The full story of their struggle, sacrifice, and ultimate triumph has never been told—until now.
March 10, 1943—North Atlantic
ON A MOONLESS night of squalling snow and frothing waves, U.S. Seaman First Class Edward P. Rego kept watch for U-boats from one of the two four-inch gun platforms on the stern of the SS William C. Gorgas—unaware, as was most of its crew, that the merchant vessel, part of Allied Convoy HX228, was carrying nine hundred tons of TNT for delivery to Liverpool. Rego, a seventeen-year-old gunner from Massachusetts, was on his first transatlantic crossing. He was also cold and bored. There was so much shifting ocean out there and so little he could see.
But the enemy was closing in for the kill.
Earlier in the day, U-336 had spotted the sixty-ship convoy and had radioed its location to U-boat Control. By midnight, a wolf pack of six submarines had been assembled and was preparing to strike at close quarters.
The first to fire a spread of torpedoes was U-221, whose ambitious young skipper, Kapitänleutnant Hans Trojer, was out to prove himself. A torpedo soon found the 5,400-ton British Tucurinca, causing the vessel to explode with such force that “hundreds of steel plates flew like sheets of paper through the air,” as Trojer noted afterward in his log. A second hit the 6,600-ton American Andrea F. Luckenbach and sent “heavy debris [crashing] against my periscope, which now became difficult to turn. The whole boat re-echoed with bangs and crashes.” A third damaged the 7,200-ton American liberty ship Lawton B. Edwards.
Rego was far enough away that the explosions sounded like distant thunder, but within the next two hours he had his first taste of death from below. Just before midnight, two torpedoes from U-444 ripped into the engine room of the 7,200-ton Gorgas, instantly killing the crew there but miraculously missing the tons of explosives amidships, in the hold.
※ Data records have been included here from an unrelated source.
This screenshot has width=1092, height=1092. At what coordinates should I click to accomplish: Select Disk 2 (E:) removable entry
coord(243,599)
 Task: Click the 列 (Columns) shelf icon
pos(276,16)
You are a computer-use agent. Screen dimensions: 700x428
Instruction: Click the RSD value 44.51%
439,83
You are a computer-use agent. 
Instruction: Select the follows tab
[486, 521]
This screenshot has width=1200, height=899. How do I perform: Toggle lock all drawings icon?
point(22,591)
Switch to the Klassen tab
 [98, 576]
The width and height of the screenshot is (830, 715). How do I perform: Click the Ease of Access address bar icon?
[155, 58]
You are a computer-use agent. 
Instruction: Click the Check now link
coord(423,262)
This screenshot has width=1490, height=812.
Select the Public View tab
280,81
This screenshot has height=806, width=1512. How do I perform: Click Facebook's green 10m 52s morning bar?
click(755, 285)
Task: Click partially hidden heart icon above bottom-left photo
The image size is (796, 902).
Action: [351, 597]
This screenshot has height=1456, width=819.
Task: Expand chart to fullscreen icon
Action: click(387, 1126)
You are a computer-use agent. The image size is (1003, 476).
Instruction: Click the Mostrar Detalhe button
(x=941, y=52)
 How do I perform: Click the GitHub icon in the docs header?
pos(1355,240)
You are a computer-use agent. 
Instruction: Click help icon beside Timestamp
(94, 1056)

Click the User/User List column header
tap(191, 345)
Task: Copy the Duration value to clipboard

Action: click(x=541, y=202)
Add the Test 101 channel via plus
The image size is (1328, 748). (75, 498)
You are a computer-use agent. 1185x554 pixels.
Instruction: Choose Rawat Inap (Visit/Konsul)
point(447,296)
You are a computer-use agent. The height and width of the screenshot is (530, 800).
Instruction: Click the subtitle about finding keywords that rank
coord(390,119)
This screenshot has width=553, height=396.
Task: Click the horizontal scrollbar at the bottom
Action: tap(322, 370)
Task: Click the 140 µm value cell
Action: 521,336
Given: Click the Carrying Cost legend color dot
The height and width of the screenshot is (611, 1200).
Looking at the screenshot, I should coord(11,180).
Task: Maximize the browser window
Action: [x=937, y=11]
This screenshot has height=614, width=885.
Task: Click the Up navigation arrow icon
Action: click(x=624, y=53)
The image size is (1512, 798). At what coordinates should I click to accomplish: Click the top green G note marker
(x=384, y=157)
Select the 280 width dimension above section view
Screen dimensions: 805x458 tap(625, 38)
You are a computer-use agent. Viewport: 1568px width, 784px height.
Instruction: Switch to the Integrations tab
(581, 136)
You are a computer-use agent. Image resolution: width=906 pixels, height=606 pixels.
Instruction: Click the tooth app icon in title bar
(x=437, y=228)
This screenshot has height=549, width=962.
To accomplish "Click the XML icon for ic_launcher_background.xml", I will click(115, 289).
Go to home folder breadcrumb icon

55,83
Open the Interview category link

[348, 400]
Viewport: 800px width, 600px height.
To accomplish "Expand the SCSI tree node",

The fully loaded ship went dead in the water, and the waves started crashing over its deck. Fearing the Gorgas was a sitting target for another torpedo attack, sixteen of the twenty aft-gun crew jumped over the fantail, never to be seen ag
ain. But Rego had been grabbed in time by the ship’s cook, Manuel Moralis, who urged him to move forward, along the side of the sinking ship, to where the two men were able to don survival suits and launch a lifeboat. Over the next two to three hours, Rego and Moralis pulled other survivors from the thirty-seven-degree waters, until the British escort Harvester came to their rescue.
In all, fifty-one survivors of the Gorgas were retrieved by the Harvester, but their ordeal that day was far from over.
Like sharks trailing the scent of blood, the U-boats pressed their attack against the crippled convoy late into the morning. The Harvester, already limping from a ramming incident with U-444, was given the coup de grace at 10:00 A.M. with two torpedoes from U-432. This time, Rego had no time to reach a lifeboat; Moralis, who had saved him during the first attack, did not survive the second. Rego jumped overboard and began swimming through the icy waves. He soon spotted a life raft, but like a mirage it disappeared and reappeared from his shifting line of sight and seemed never to come nearer, no matter how hard he struggled. After nearly an hour of battling the water, he decided to free himself from his thick rubber survival suit and, with only his own adrenaline to protect him from the cold, at last reached the raft. Four hours later, a British corvette spotted the raft and retrieved Rego and four other survivors—so weakened by the cold that they had to be carried onto the ship. Of the seventy original crew aboard the Gorgas, only twelve, including young Rego, had earned the unenviable distinction of surviving two torpedo attacks in nearly the same day.